There is more to writing a book than just sitting in front of a keyboard and pumping out a best seller. I have been working on my book for several years. During this journey I have taken online classes, joined numerous writing groups, read blog after blog and nearly gone broke in my quest to tell what I believe is a valuable story.

Now I am taking a chance and submitting the first 200 words of my manuscript (which is still a rough draft) to another contest. One of the rules for this competition is that I mention this contest on my blog. Actually, the contest sounds like a wonderful opportunity for aspiring writers like me to get needed professional feedback. I suggest other aspiring writers check this out, Guide to Literary Agents

Saturday, January 23, 2010


In her blog post January 22 Ami Spencer, a freelance writer posed an intriguing question: What would you do if you were fearless? She also asked her readers to imagine what fearlessness might produce in their lives. Spencer also suggested the reader, in this case me, write about what my fearless dreams look like.
MY FEARLESS DREAM – Two years ago I started working on a book about blacks who served during World War II. In the last four months I’ve found it hard to get motivated to finish my research and to interview the few remaining veterans I want to highlight in this book.
I find excuses not to write. Each day I spend hours checking my email, surfing the net, then I have to walk the dog, load and unload the dishwasher, do the laundry, fold clothes, watch my favorite soap operas and clean my house. Nowhere in that schedule does there seem to be any time to write.
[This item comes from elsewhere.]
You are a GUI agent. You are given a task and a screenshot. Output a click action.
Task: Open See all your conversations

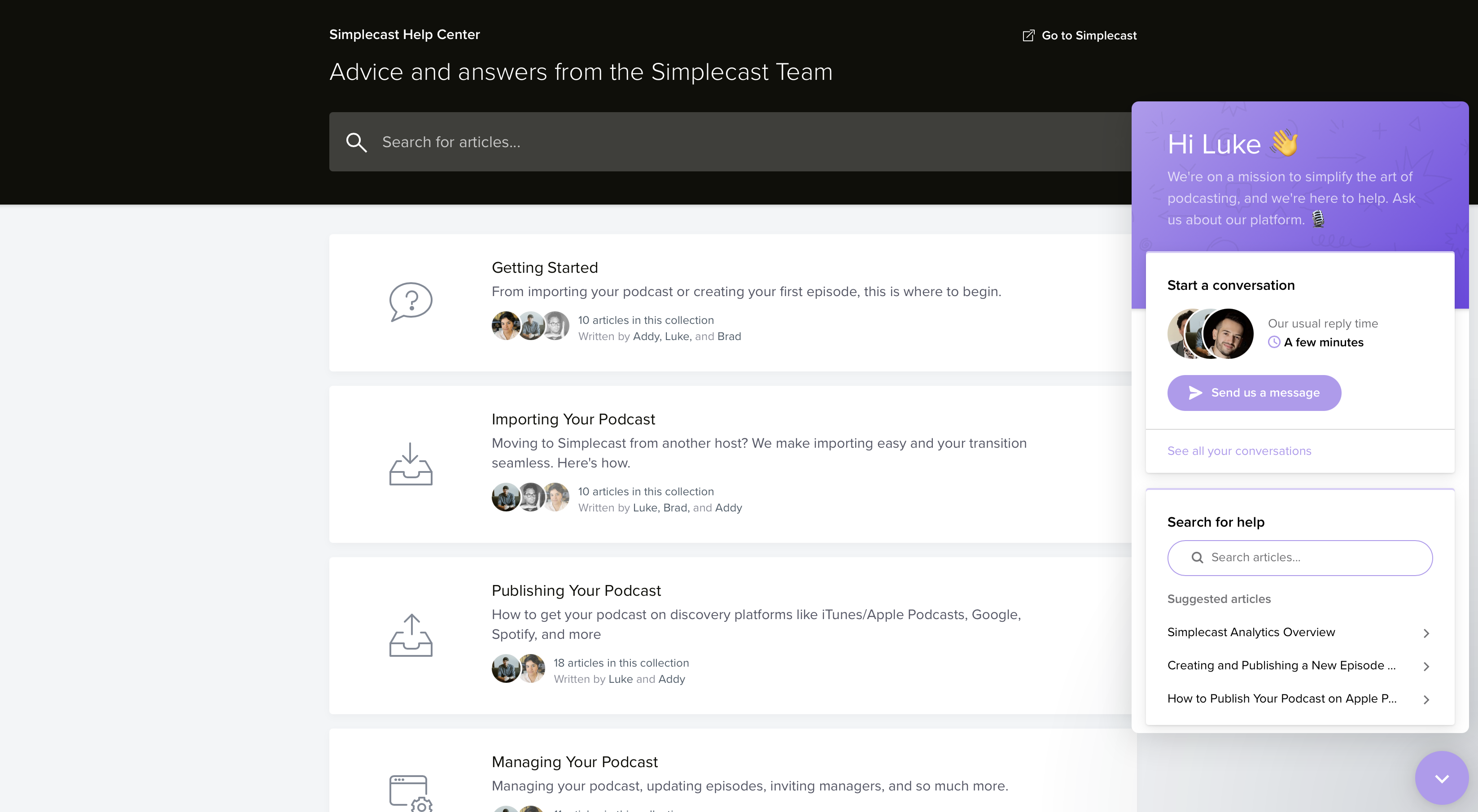[x=1239, y=451]
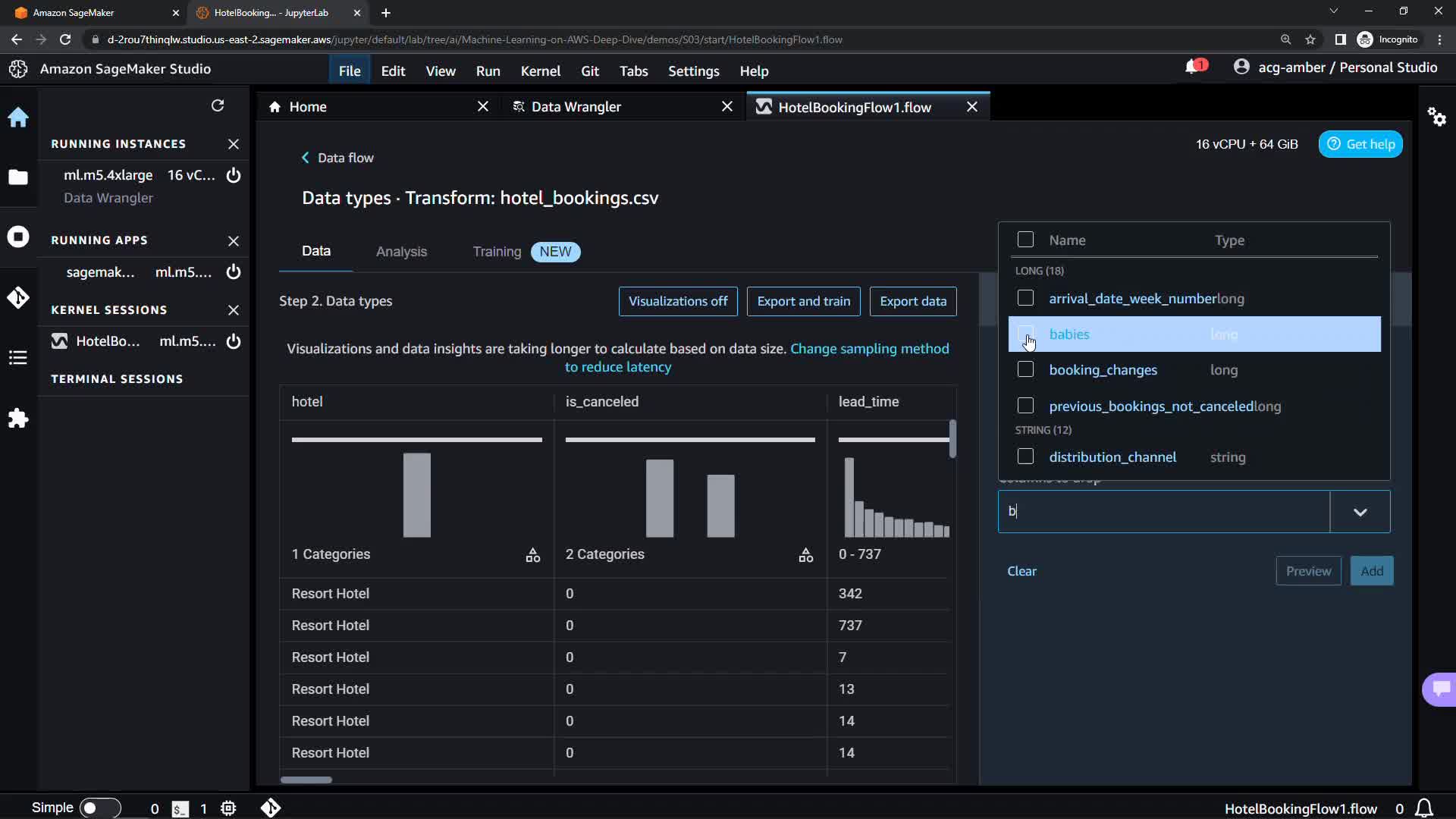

If I were fearless I would carve out time within my 24-hour day to write – I’m writing right now. If I were fearless I would focus on what I need to do to finish the book proposal and finish the book. If I were fearless I would stop making excuses and follow my dream to write, write, and write.
The irony is that the people I am writing about were sometimes fearless and at other times immobilized by their fears – still they did what they had to do. The least I can do for them is to tell their story. MORE TO COME.

Monday, January 18, 2010


Erana Leiken gives a compelling reason for sharing memories on her blog, The Healing Power of The Healing Power of Memoir
Her memories of her father are compelling. She admits that writing about a painful experience and sharing it with others can be difficult. I agree. Writing about painful experiences can be difficult – just talking about painful memories can be even harder. I have found that it is often difficult for the veterans I talk to share their experiences with me.

Some veterans refuse to talk about the war. I try very hard to be sensitive to their feelings while still stressing how important I believe it is to tell their stories – this doesn't always work. Last year I tried to convince my brother to give an interview to a PBS producer for a documentary the producer was working on – one that airs in a few weeks – my brother said no. The producer wanted me to give him my brother's telephone number but though I am a writer my first loyalty was to my big brother. As much as I wanted my brother’s experience featured in this documentary I could not give the producer Samuel's telephone number – I will tell Samuel's story.


I believe that when we share stories about the human condition we keep humanity alive – we ensure that future generations will have a clear picture of their shared past. There is also healing in talking about painful experiences. Erana had that experience.

My focus right now is on the story of the black World War II service member, but there are other stories that need to be told. I'd like to hear from other writers about human stories that should be told. Eventually I will start writing my story also. In the meantime I plan to follow Erana's lead and participate in a public reading. I belong to a local writer's group that has a monthly open-mike and I am going to attend the event.

Sunday, January 10, 2010


I am very passionate about many subjects. The military is one of my favorite subjects but not my only subject of interest. I was moved by the efforts of a New Jersey father to regain custody of his young son so I wrote an op-ed about this father. Another father who strikes me as being courageous is the Nigerian father who reported his son’s actions to the CIA.